- [What to produce]: The answer must match the material word for word, with every line included.

- [Exercise materials]:
:::

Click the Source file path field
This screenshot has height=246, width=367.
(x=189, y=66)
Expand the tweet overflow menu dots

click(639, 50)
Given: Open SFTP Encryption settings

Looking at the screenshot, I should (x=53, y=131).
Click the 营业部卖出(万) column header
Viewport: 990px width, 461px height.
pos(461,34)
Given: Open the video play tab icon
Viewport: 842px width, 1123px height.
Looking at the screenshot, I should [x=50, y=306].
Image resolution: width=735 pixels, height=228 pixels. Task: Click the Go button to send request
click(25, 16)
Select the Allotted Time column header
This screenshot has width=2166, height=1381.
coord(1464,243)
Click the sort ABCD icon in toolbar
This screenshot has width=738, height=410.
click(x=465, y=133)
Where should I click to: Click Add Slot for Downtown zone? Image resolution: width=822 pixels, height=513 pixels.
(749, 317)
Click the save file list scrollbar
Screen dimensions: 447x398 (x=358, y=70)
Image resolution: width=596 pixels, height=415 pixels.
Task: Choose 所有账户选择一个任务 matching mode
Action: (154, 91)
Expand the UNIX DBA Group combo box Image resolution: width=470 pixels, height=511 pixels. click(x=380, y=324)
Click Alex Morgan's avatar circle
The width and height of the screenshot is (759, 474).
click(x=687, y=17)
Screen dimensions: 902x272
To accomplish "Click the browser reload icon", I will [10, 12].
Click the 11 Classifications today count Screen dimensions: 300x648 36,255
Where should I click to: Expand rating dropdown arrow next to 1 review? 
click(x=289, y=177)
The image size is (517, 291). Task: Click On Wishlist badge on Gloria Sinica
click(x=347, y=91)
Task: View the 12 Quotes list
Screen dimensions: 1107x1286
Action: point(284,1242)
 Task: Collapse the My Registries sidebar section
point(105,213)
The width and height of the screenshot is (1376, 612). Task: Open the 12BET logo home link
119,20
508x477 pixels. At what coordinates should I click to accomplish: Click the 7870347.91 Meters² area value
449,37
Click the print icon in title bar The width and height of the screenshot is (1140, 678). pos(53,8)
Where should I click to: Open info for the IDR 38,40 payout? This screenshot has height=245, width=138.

:::

- [Exercise result]:
Click the Source file path field
This screenshot has height=246, width=367.
(x=189, y=66)
Expand the tweet overflow menu dots

click(639, 50)
Given: Open SFTP Encryption settings

Looking at the screenshot, I should (x=53, y=131).
Click the 营业部卖出(万) column header
Viewport: 990px width, 461px height.
pos(461,34)
Given: Open the video play tab icon
Viewport: 842px width, 1123px height.
Looking at the screenshot, I should [x=50, y=306].
Image resolution: width=735 pixels, height=228 pixels. Task: Click the Go button to send request
click(25, 16)
Select the Allotted Time column header
This screenshot has width=2166, height=1381.
coord(1464,243)
Click the sort ABCD icon in toolbar
This screenshot has width=738, height=410.
click(x=465, y=133)
Where should I click to: Click Add Slot for Downtown zone? Image resolution: width=822 pixels, height=513 pixels.
(749, 317)
Click the save file list scrollbar
Screen dimensions: 447x398 (x=358, y=70)
Image resolution: width=596 pixels, height=415 pixels.
Task: Choose 所有账户选择一个任务 matching mode
Action: (154, 91)
Expand the UNIX DBA Group combo box Image resolution: width=470 pixels, height=511 pixels. click(x=380, y=324)
Click Alex Morgan's avatar circle
The width and height of the screenshot is (759, 474).
click(x=687, y=17)
Screen dimensions: 902x272
To accomplish "Click the browser reload icon", I will [10, 12].
Click the 11 Classifications today count Screen dimensions: 300x648 36,255
Where should I click to: Expand rating dropdown arrow next to 1 review? 
click(x=289, y=177)
The image size is (517, 291). Task: Click On Wishlist badge on Gloria Sinica
click(x=347, y=91)
Task: View the 12 Quotes list
Screen dimensions: 1107x1286
Action: point(284,1242)
 Task: Collapse the My Registries sidebar section
point(105,213)
The width and height of the screenshot is (1376, 612). Task: Open the 12BET logo home link
119,20
508x477 pixels. At what coordinates should I click to accomplish: Click the 7870347.91 Meters² area value
449,37
Click the print icon in title bar The width and height of the screenshot is (1140, 678). pos(53,8)
Where should I click to: Open info for the IDR 38,40 payout? This screenshot has height=245, width=138.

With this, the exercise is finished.